The outlook predicts a 60 per cent chance of an above-normal season, a 30% chance of a near-normal season and only a 10% chance of a below-normal season. The Atlantic hurricane season runs from June 1 through November 30.
Gerry Bell, lead forecaster with the Climate Prediction Center, said the Atlantic is in a warm cycle of a multi-decadal pattern that has dominated the ocean’s weather since 1995.
“We’re predicting this to be an above-normal season, possibly very active,” Bell said.
NOAA’s seasonal outlook is consistent with recent academic and private forecasts. Above-average ocean surface temperatures in the Atlantic and Gulf of Mexico and an absence of high-level El Nino winds that break up storms portend a more active season, researchers have said
About half of this year’s named storms may reach hurricane strength, with winds of at least 74 mph. The season formally begins June 1 and ends Nov. 30.
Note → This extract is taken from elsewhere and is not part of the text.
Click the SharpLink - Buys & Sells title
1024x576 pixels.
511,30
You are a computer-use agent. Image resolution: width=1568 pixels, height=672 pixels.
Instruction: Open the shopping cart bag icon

The 2020 season started early with Tropical Storm Arthur, bringing heavy rains to the southeastern U.S. coast this week before dissipating on Tuesday. No storms are currently brewing.Carlos Castillo, acting deputy administrator at the Federal Emergency Management Agency, said the COVID-19 pandemic would affect disaster plans.
“Social distancing and other CDC guidance to keep you safe from COVID-19 may impact the disaster preparedness plan you had in place, including what is in your go-kit, evacuation routes, shelters and more,” Castillo said.
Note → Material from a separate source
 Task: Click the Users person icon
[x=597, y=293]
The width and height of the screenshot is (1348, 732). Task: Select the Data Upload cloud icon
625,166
Eighteen tropical storms developed in 2019 including six hurricanes, three of which were major. The average hurricane season produces 12 named storms and six hurricanes, three of which are major.
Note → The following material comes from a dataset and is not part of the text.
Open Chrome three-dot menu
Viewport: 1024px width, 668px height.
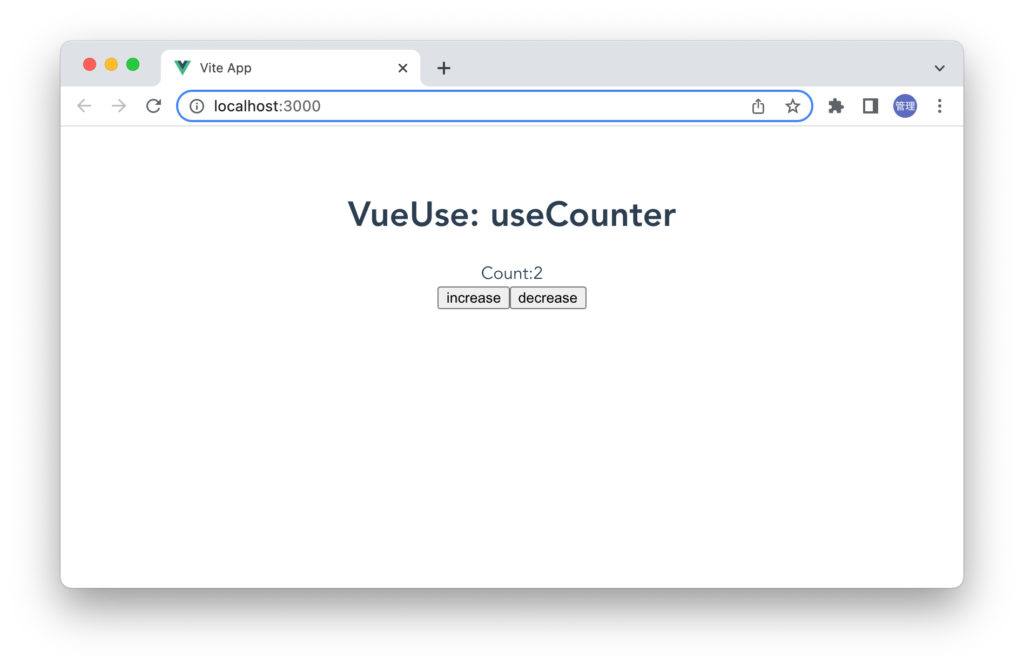pyautogui.click(x=939, y=106)

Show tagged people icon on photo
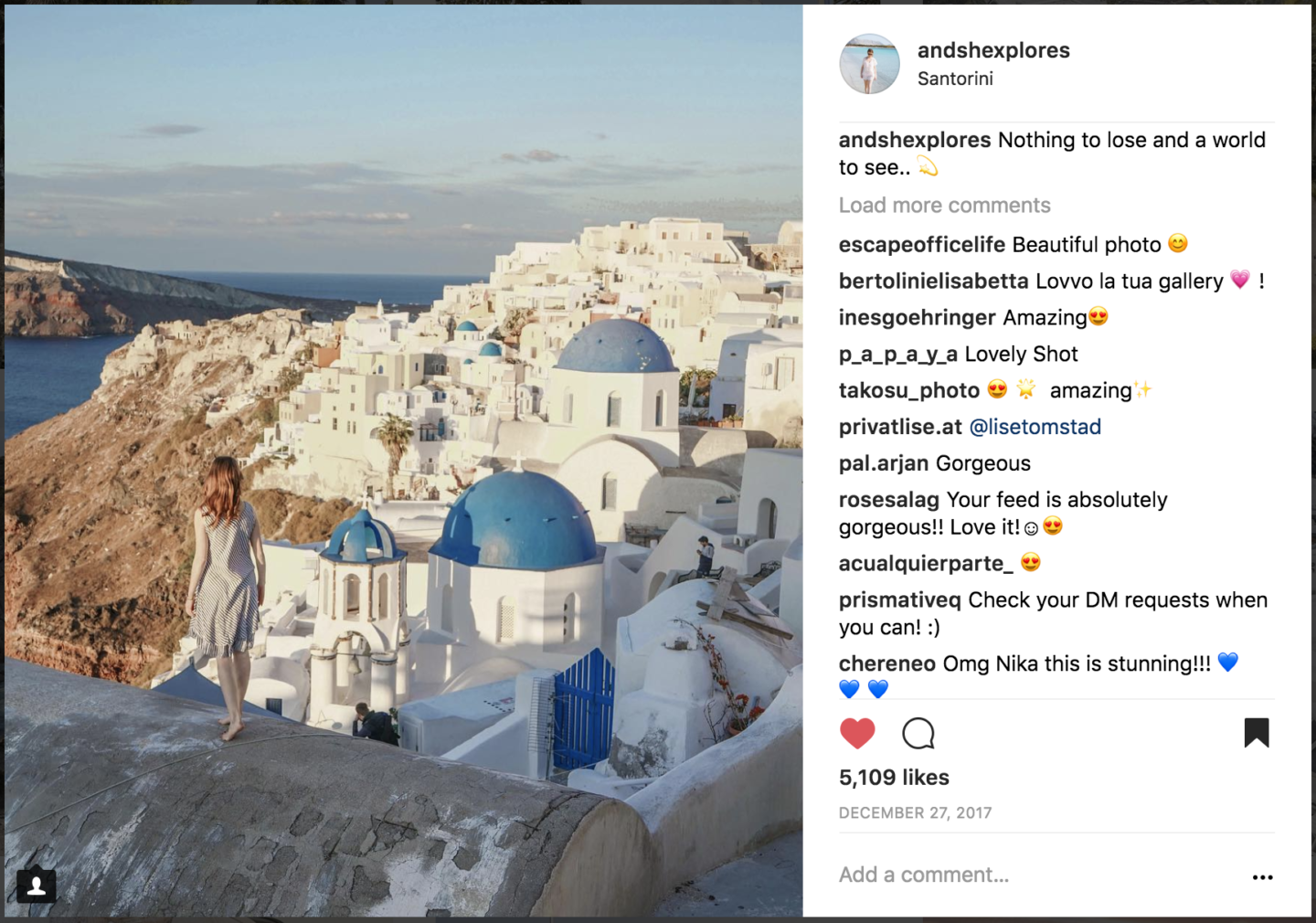(37, 885)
The combination of several climate factors is driving the strong likelihood for above-normal activity in the Atlantic this year. El Nino Southern Oscillation (ENSO) conditions are expected to either remain neutral or to trend toward La Nina, meaning there will not be an El Nino present to suppress hurricane activity.
Also, warmer-than-average sea surface temperatures in the tropical Atlantic Ocean and Caribbean Sea, coupled with reduced vertical wind shear, weaker tropical Atlantic trade winds, and an enhanced west African monsoon all increase the likelihood for an above-normal Atlantic hurricane season. Similar conditions have been producing more active seasons since the current high-activity era began in 1995.
“NOAA’s analysis of current and seasonal atmospheric conditions reveals a recipe for an active Atlantic hurricane season this year,” said Neil Jacobs, Ph.D., acting NOAA administrator.